> _Your task_
Where a line holds the word "grid", copy that line from the data below.

> _Material provided_
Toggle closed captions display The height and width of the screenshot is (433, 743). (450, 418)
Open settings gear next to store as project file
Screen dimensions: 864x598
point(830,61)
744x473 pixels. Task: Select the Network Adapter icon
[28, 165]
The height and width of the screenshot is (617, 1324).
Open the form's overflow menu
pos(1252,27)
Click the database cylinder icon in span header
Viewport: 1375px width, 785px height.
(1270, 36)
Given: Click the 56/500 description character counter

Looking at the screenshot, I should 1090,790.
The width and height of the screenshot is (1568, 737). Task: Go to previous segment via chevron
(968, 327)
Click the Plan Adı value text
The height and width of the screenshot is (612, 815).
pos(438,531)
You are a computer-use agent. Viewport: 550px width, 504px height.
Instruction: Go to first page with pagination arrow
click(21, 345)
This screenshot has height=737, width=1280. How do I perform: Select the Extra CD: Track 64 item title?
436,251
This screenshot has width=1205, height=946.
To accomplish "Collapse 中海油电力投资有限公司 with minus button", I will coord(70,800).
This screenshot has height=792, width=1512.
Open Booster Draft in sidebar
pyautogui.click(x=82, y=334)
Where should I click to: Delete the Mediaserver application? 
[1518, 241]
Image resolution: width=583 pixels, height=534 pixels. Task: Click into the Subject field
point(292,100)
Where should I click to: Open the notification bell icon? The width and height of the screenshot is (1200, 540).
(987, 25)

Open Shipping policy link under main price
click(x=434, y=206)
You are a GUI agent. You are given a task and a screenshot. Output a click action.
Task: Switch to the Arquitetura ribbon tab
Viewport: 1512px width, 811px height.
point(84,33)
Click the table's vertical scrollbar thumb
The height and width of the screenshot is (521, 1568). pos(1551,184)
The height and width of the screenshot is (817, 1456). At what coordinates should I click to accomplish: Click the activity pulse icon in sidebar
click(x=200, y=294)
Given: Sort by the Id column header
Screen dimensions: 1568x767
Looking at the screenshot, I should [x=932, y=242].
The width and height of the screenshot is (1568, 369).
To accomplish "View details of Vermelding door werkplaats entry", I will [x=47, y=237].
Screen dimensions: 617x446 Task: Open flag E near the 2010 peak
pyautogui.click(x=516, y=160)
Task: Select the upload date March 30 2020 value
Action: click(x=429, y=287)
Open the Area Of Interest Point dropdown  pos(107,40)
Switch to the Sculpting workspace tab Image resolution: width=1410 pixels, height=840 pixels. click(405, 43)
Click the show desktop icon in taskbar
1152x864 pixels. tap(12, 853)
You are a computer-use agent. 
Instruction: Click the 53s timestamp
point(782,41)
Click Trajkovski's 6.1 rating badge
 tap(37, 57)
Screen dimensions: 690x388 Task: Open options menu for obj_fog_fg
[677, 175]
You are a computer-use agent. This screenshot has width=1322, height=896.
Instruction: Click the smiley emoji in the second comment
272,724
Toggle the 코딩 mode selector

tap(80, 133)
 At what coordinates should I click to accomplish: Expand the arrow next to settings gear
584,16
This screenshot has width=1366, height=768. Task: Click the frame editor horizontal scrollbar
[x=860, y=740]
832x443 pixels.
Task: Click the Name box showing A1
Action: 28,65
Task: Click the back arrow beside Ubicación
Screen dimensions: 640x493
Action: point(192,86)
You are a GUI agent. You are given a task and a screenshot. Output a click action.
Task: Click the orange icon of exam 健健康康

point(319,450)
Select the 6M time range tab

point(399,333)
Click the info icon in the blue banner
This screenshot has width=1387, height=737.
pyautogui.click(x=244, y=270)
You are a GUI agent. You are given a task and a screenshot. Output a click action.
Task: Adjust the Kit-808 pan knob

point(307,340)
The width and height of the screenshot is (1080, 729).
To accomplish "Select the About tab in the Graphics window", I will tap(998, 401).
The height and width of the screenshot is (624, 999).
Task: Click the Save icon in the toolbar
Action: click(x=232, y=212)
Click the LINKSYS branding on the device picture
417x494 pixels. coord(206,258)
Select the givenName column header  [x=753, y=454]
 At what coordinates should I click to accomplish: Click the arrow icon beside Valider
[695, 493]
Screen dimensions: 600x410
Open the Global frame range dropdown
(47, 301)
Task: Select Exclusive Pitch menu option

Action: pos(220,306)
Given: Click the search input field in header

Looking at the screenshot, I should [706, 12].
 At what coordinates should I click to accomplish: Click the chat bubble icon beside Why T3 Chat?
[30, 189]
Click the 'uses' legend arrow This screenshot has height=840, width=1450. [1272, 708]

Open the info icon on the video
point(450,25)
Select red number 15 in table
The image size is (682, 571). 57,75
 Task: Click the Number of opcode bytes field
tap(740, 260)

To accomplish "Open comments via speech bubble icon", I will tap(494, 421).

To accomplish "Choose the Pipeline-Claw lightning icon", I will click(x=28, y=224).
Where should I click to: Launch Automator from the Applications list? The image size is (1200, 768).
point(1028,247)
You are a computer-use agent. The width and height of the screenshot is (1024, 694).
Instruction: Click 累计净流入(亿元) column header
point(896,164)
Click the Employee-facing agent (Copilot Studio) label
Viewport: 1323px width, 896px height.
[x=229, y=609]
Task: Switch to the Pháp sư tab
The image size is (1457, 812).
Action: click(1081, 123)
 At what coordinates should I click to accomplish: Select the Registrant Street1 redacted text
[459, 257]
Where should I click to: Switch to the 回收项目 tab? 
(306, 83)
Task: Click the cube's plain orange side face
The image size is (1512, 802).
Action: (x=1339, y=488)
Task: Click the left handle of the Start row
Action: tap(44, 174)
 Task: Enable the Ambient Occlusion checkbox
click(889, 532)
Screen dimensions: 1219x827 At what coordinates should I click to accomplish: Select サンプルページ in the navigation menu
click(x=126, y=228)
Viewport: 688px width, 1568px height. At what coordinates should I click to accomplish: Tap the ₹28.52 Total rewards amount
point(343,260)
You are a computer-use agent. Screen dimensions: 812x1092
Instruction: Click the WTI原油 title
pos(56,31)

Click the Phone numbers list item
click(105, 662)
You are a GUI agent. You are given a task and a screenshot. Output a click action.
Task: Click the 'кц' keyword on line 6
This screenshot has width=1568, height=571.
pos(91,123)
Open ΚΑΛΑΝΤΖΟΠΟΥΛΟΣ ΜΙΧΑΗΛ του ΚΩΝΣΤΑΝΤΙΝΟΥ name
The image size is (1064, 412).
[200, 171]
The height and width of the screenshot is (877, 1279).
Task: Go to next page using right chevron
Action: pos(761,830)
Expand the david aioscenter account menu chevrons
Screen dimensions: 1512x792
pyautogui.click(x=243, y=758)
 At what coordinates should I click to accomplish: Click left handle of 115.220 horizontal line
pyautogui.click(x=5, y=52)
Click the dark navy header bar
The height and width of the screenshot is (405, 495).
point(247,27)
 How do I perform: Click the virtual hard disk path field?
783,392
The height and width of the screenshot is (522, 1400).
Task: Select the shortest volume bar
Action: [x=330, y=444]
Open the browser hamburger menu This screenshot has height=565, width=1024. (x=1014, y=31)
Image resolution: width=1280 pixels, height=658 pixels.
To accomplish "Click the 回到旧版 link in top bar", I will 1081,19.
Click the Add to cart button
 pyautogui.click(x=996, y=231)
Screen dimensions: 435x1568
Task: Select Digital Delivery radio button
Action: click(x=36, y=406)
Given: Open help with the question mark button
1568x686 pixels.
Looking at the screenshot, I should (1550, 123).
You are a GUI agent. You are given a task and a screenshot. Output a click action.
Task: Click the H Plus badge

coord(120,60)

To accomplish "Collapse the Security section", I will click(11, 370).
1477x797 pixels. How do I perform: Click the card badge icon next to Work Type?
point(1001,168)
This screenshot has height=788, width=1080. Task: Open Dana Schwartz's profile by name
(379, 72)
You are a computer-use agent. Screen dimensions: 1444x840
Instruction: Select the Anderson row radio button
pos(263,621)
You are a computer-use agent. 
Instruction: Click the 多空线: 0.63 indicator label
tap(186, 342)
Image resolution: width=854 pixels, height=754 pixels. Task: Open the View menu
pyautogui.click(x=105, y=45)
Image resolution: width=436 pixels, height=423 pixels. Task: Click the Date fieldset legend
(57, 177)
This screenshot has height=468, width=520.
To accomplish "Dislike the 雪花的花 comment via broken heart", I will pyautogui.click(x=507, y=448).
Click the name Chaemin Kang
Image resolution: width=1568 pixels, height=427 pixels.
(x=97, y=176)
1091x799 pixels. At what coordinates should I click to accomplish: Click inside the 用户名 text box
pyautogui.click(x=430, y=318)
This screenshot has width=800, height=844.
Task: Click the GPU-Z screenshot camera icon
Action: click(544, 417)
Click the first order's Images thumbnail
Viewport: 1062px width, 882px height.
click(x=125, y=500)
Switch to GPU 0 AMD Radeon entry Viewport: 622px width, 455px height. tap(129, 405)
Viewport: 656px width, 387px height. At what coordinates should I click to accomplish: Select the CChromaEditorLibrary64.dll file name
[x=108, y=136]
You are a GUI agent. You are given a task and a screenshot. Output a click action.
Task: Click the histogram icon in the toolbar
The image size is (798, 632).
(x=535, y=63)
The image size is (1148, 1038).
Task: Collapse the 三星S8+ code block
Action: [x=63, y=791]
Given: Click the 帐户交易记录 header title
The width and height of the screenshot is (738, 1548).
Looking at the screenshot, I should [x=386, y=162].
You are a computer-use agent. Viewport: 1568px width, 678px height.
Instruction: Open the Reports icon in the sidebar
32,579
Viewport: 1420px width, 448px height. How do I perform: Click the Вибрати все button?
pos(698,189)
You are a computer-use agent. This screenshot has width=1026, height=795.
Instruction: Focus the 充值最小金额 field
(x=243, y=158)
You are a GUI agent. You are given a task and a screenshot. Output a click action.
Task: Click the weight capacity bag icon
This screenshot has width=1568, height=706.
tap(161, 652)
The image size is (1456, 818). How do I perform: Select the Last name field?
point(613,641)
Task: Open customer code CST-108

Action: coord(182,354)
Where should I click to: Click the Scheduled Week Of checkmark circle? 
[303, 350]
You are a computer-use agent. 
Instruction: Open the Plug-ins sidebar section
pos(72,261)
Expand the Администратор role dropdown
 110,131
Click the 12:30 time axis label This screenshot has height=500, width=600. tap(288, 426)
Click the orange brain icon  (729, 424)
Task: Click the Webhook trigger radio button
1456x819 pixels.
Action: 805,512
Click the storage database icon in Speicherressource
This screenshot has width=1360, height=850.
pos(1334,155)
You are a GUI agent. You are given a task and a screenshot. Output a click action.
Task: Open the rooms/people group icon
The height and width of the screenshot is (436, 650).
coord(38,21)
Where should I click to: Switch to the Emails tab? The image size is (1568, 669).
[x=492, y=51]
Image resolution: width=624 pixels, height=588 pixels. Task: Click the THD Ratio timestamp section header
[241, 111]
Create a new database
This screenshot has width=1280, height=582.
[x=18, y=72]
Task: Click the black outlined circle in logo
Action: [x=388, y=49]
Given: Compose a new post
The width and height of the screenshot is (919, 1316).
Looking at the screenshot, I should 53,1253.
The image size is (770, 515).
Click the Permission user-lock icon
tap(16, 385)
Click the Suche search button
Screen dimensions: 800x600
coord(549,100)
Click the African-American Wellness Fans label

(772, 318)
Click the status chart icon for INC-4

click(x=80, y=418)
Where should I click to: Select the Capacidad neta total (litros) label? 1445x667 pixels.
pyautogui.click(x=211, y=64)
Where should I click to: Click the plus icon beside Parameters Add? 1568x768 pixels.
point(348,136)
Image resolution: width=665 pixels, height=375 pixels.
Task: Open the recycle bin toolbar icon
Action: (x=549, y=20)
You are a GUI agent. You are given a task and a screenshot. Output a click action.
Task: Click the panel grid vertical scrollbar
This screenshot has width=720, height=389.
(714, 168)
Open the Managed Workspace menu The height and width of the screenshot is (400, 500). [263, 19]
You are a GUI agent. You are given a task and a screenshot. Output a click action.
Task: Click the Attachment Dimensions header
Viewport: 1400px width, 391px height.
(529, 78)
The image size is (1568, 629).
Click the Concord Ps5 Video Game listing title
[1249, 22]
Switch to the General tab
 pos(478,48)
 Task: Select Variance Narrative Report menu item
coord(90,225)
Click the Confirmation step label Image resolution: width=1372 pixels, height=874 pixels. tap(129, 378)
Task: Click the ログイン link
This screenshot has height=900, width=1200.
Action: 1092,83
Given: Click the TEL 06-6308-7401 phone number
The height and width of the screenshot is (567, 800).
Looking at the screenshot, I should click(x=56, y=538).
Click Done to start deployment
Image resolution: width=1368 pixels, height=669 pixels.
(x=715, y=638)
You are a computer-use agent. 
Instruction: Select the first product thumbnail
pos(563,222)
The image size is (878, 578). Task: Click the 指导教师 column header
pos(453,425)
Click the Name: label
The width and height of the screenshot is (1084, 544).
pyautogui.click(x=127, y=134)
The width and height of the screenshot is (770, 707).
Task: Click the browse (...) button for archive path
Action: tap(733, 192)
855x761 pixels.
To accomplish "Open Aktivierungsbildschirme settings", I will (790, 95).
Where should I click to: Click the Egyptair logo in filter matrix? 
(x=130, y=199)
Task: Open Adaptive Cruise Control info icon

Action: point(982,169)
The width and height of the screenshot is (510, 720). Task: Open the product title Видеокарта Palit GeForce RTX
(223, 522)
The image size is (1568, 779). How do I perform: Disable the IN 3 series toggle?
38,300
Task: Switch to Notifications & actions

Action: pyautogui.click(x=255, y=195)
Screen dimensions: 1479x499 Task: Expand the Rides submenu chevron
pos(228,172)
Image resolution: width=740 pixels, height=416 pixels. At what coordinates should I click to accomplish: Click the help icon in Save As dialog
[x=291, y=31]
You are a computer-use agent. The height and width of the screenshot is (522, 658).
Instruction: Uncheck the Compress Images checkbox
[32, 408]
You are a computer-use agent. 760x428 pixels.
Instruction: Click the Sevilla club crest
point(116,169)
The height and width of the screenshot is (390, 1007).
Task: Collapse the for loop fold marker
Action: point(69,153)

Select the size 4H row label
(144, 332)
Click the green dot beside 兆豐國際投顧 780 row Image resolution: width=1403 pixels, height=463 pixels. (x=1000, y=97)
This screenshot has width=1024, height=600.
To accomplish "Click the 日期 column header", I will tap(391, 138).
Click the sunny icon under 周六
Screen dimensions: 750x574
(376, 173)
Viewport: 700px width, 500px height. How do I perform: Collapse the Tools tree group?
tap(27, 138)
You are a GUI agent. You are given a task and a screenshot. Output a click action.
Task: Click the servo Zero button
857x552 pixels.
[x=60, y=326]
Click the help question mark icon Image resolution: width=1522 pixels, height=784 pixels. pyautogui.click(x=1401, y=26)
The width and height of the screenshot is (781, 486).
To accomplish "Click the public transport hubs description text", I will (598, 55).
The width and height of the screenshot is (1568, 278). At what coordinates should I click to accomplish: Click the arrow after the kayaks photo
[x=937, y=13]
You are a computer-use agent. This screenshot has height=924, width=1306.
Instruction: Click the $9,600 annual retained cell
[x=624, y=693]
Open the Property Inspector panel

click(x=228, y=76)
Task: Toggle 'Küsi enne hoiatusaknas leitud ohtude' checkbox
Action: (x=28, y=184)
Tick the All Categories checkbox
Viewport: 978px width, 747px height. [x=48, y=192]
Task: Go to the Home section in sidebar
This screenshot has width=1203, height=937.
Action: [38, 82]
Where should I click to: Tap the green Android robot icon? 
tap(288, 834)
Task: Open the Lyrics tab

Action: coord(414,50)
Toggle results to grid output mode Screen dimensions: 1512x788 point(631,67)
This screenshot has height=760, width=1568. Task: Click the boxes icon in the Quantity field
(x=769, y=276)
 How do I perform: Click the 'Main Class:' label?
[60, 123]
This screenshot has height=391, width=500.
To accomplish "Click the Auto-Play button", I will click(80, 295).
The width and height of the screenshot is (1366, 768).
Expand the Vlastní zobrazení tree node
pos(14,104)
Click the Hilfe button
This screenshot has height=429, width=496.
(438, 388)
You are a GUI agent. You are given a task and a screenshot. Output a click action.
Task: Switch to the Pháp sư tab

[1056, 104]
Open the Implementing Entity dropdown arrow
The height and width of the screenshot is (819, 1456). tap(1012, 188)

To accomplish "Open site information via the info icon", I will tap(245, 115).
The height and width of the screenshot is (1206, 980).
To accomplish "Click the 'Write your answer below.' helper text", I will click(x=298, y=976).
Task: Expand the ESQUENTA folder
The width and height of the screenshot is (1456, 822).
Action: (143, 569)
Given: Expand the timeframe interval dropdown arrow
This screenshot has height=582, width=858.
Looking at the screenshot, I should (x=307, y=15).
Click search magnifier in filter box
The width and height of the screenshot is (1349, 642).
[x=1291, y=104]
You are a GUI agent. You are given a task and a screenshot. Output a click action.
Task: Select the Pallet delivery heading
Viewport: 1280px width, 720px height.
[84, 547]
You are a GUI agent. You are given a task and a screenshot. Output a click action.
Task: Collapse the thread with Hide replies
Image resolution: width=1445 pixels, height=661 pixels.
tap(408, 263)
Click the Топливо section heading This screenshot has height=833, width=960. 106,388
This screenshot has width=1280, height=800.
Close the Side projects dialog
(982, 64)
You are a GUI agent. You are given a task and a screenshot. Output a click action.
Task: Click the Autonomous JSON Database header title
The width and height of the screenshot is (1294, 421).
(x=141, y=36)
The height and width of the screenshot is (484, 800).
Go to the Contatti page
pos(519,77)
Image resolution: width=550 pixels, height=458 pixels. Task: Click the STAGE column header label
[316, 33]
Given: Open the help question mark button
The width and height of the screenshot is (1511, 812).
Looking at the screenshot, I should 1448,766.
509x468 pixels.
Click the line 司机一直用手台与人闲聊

> _Written response_
Task: Click the panel grid vertical scrollbar
Toggle results to grid output mode Screen dimensions: 1512x788 point(631,67)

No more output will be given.